JAKARTA - Wakil Ketua MPR RI Eddy Soeparno menyampaikan pentingnya upaya mencegah dampak krisis iklim bagi masyarakat Indonesia. Apalagi sepanjang tahun 2024 indikasi semakin meluasnya dampak krisis iklim semakin nyata.
Eddy menjelaskan, salah satu dampak krisis iklim yang semakin nyata adalah Banjir Rob yang terjadi di Jakarta Utara dan beberapa wilayah pesisir lainnya di Indonesia.
“Banjir Rob adalah dampak dari kenaikan permukaan air laut sekaligus turunnya permukaan tanah di Jakarta. Tapi harus dicatat bahwa Banjir Rob ini bukan hanya terjadi di Jakarta. Bencana Banjir Rob sudah menjadi ancaman bagi seluruh wilayah pesisir Indonesia.

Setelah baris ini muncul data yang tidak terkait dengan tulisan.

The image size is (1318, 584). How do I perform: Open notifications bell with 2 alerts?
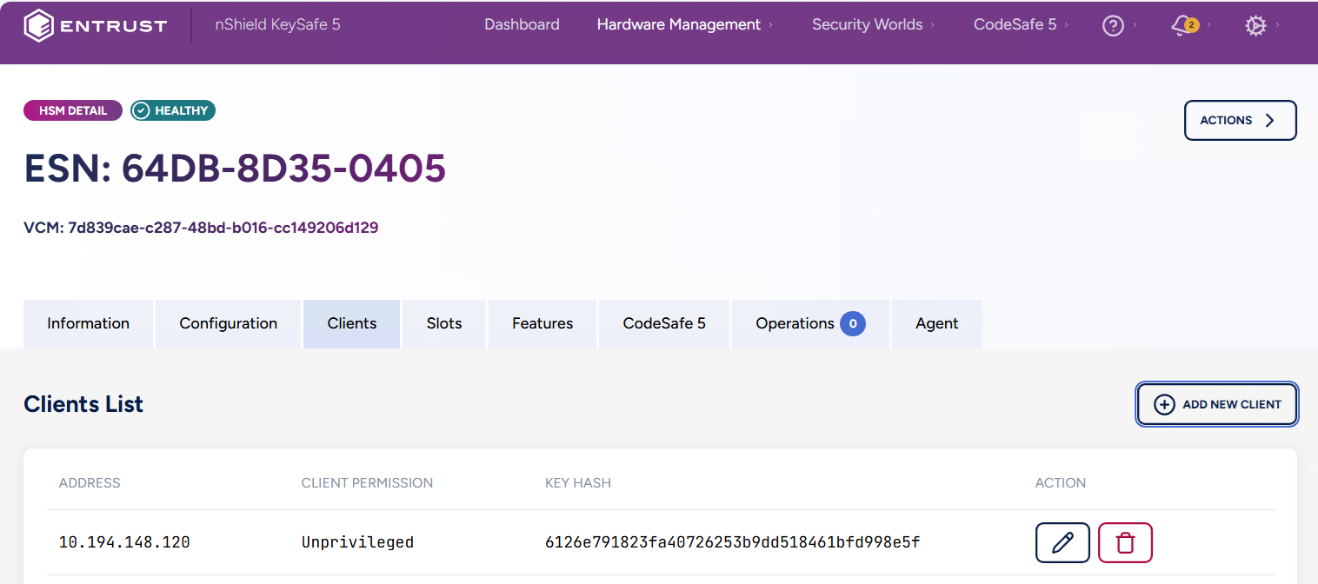click(x=1184, y=26)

Situasi ini yang harus menjadi perhatian pemerintah,” ujarnya dalam keterangan tertulis diterima di Jakarta, Selasa (31/12).

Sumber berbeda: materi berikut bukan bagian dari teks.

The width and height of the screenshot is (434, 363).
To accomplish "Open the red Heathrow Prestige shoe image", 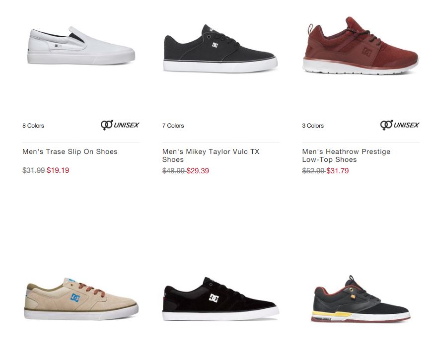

Selain Banjir Rob, menurut Eddy indikasi krisis iklim di tahun 2024 juga semakin terlihat dari cuaca ekstrim yang terjadi di Indonesia baik kemarau panjang maupun curah hujan tinggi yang dibarengi dengan badai.
"Baik kemarau panjang maupun curah hujan intensitas tinggi berdampak diantaranya pada petani yang periode tanamnya menjadi tidak beraturan. Selain itu kekeringan dan banjir besar melanda beberapa wilayah di Indonesia," ujar dia.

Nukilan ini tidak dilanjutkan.